10
votes

I use Karma (currently v0.10.10) and Jasmine for my unit tests, and Istanbul (via karma-coverage) for code coverage reports. I've noticed a strange behaviour of the code coverage reporter in a particular case.

The code I'm trying to test is roughly this:

/**
 * @param {HTMLInputElement} element
 */
var foo = function(element) {
    var callback = function() {
        // some code
    };

    element.addEventListener("input", callback);
};

In my test, I dispatch a custom input event on the tested element and the callback function executes. The test checks the effects of the callback, and the test passes. In fact, even when I put a hairy console.log("foo") in the callback, I can clearly see it being printed out. However, Istanbul's report erroneously indicates that the callback was not executed at all.

Modifying the tested code to use an anonymous function in the event listener's callback fixes the misbehaviour:

element.addEventListener("input", function() {
    callback();
});

However, I utterly despise "solutions" that modify the application's code to compensate for a code quality control tool's deficiency.

Is there a way I can make the code coverage get picked up correctly without wrapping the callback in an anonymous function?

2

2 Answers

0
votes

The callback is being passed into your method. Istanbul is completely unaware of where that callback came from, other than from your function definition. Istanbul knows that callback() came from the parameter callback, but doesn't know the insides of that callback (e.g. the function before it was passed in as a callback).

// edit example

var callback = function(args) {
    //do stuff
}

var foo = function (callback) {
    // do stuff
    callback(arguments);
}

Now create a test for foo's functionality, and a separate unit test for callback's functionality. A unit test should only test one thing. Each function should have it's own unit test. Test that foo does what it's supposed to (regardless of the callback) and that callback does what it's supposed to, (passing in your own mock data for the test).

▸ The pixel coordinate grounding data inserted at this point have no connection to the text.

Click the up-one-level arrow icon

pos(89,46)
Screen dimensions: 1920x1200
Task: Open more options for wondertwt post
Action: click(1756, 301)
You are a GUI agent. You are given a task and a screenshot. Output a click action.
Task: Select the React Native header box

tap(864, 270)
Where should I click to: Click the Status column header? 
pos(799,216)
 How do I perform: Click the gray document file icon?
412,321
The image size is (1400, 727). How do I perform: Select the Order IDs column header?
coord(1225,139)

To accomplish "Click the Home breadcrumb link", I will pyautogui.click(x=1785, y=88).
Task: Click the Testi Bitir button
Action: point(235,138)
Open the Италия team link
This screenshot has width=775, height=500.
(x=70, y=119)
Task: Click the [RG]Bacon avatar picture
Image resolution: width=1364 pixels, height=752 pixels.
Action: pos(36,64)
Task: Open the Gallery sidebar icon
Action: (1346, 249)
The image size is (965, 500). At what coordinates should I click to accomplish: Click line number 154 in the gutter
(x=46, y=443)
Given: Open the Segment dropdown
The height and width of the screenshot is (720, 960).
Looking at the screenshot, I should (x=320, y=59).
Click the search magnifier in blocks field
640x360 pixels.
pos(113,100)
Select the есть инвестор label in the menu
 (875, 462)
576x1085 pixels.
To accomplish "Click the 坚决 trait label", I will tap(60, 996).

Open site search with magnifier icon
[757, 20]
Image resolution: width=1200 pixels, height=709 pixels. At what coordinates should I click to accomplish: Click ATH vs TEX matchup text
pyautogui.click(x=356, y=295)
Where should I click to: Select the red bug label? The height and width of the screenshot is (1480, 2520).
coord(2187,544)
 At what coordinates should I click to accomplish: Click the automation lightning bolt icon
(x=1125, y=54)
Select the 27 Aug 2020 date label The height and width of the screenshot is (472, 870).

In general, named functions are always the way to go.

0
votes

I had this exact problem with callbacks in parts of my nodejs code not being marked as covered even though I had tests that definitely did cover them. I had this issue both with mocha/istanbul and with mocha/blanket.js.

I eventually noticed that many of my tests were not running with code coverage which lead me to the issue.

I solved it by adding the --recursive option to mocha as some tests were in sub-directories.